Prompt
Repeat the entries below exactly. Drop the pictures.

Exercise data
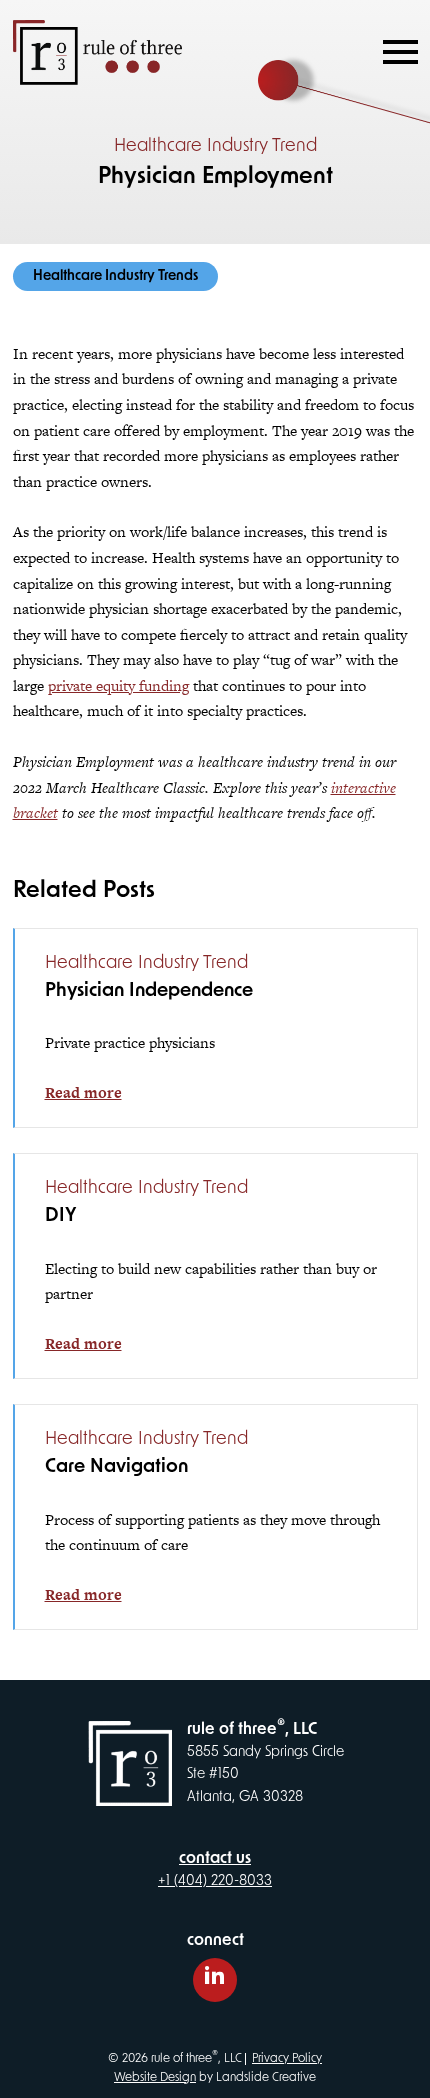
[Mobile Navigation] (396, 52)
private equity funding (118, 685)
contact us (215, 1859)
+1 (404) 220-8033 (215, 1881)
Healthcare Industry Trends (115, 276)
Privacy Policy (287, 2059)
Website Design (155, 2078)
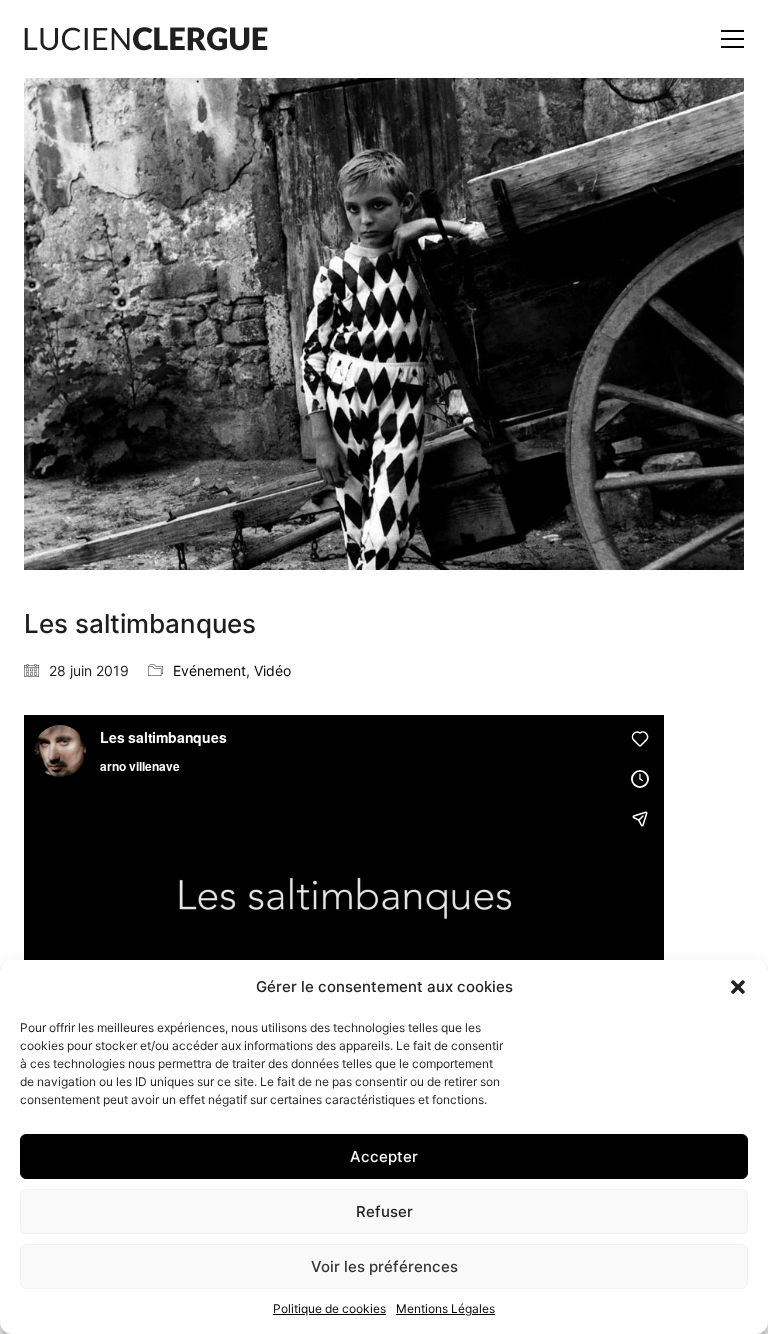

Response to this exercise
[Mobile Navigation] (396, 52)
private equity funding (118, 685)
contact us (215, 1859)
+1 (404) 220-8033 (215, 1881)
Healthcare Industry Trends (115, 276)
Privacy Policy (287, 2059)
Website Design (155, 2078)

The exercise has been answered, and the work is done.